Word and element locating records
______________________________
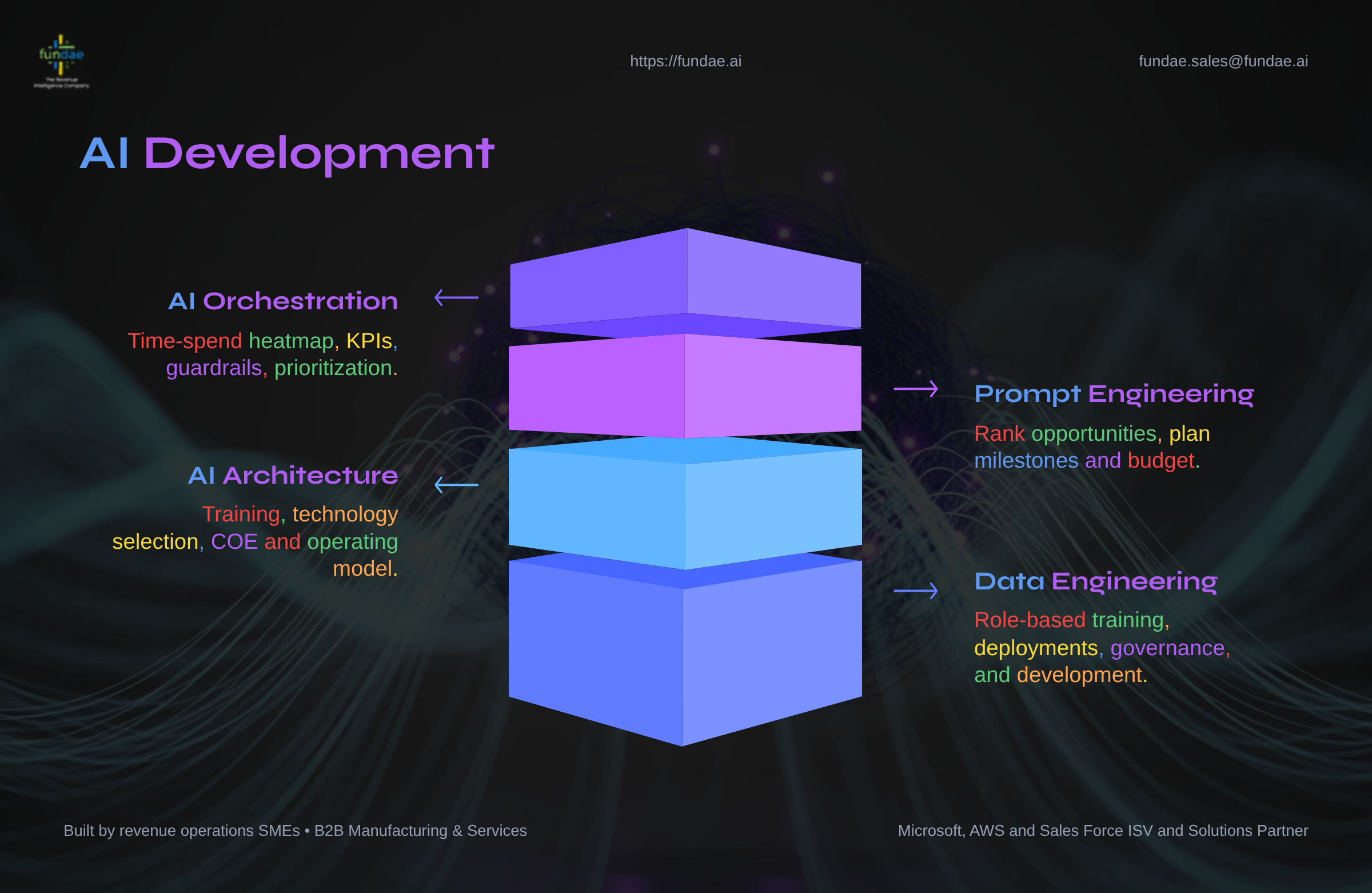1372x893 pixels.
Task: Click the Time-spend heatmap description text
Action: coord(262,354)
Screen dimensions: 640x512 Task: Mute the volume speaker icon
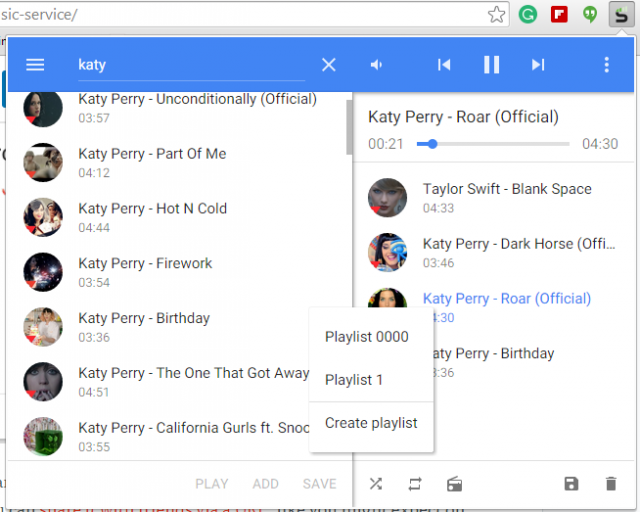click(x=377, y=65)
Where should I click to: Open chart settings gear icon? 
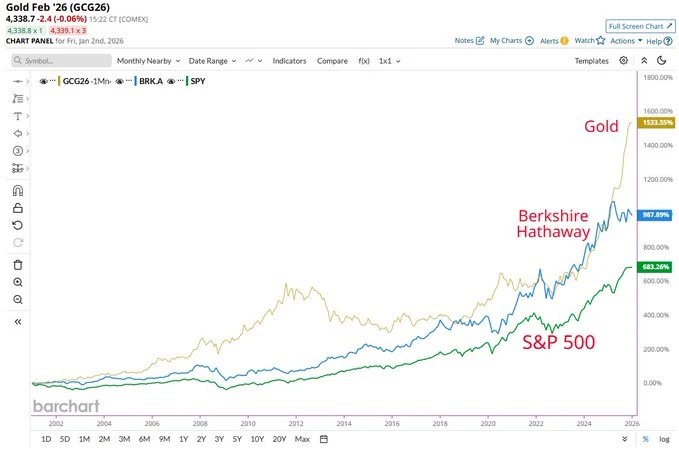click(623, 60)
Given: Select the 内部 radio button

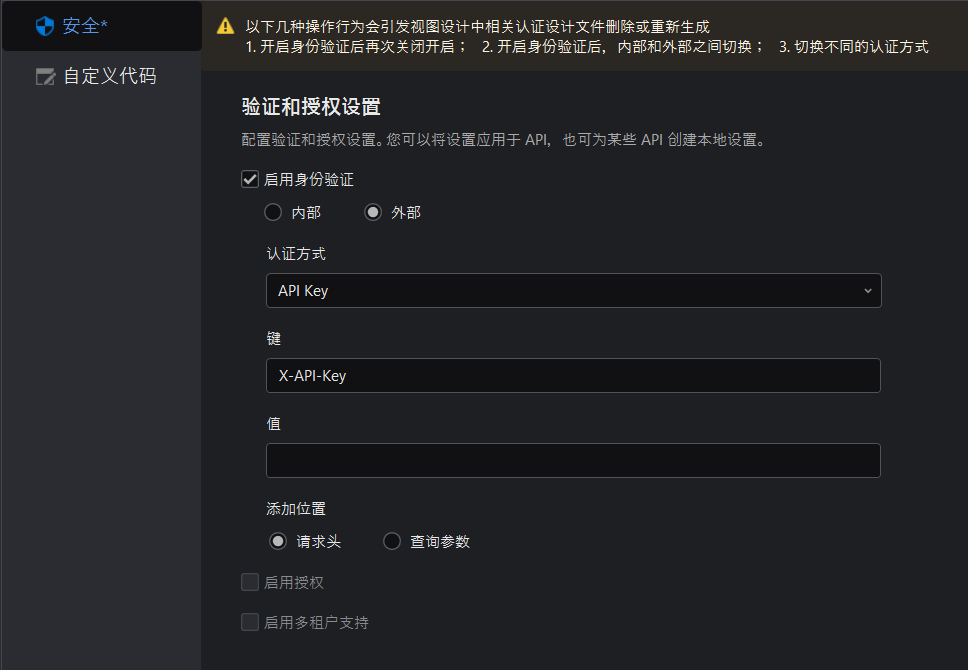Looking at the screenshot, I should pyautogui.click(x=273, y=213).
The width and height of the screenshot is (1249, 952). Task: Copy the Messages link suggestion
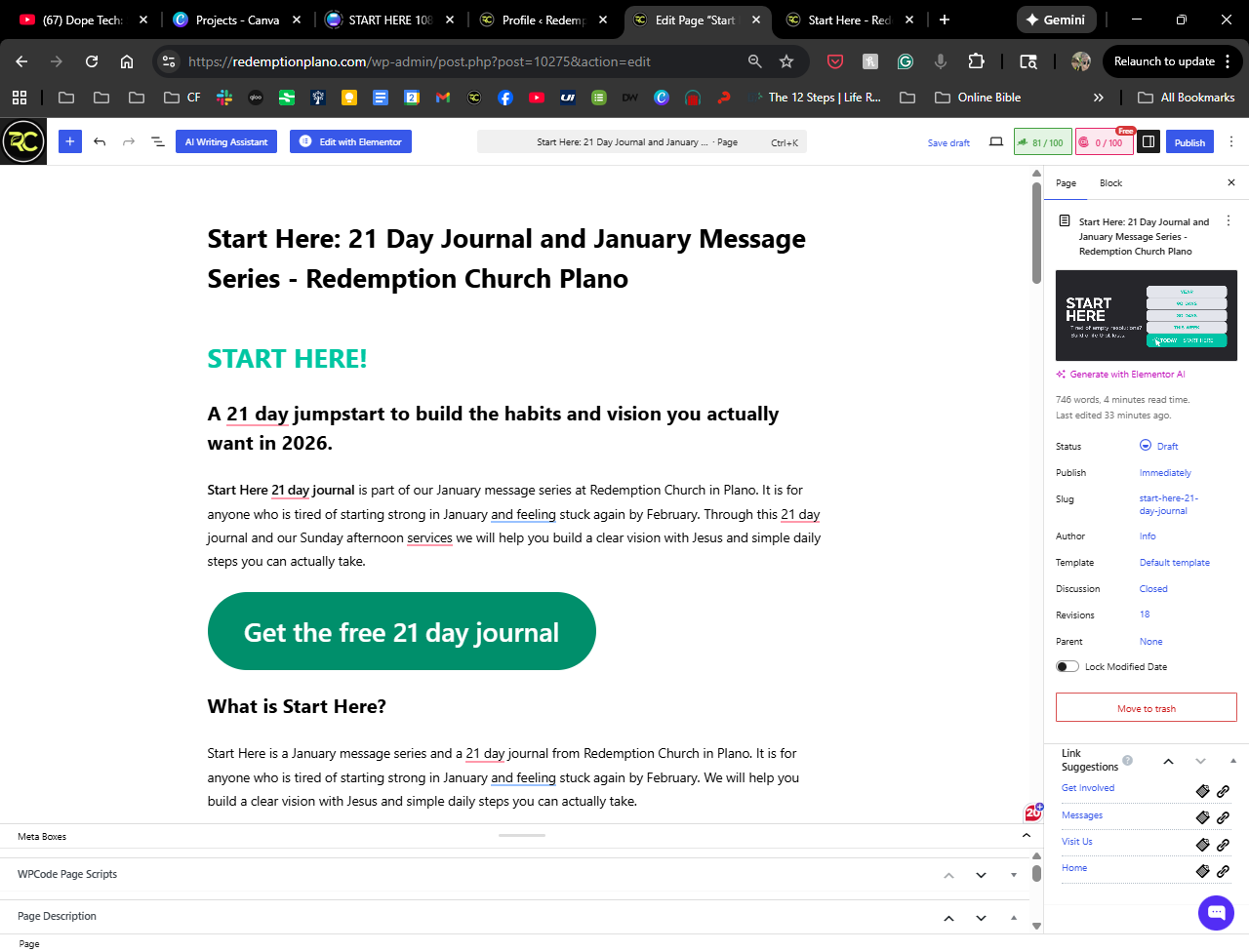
______________________________
WHAT YOU HAVE TO DO. Repeat these records line for line, leaving out the pictures.

RESULT OF THIS EXERCISE.
1372x893 pixels.
Task: Click the Time-spend heatmap description text
Action: coord(262,354)
Screen dimensions: 640x512 Task: Mute the volume speaker icon
click(x=377, y=65)
Where should I click to: Open chart settings gear icon? 
click(623, 60)
Given: Select the 内部 radio button

Looking at the screenshot, I should pyautogui.click(x=273, y=213).
The width and height of the screenshot is (1249, 952). Task: Copy the Messages link suggestion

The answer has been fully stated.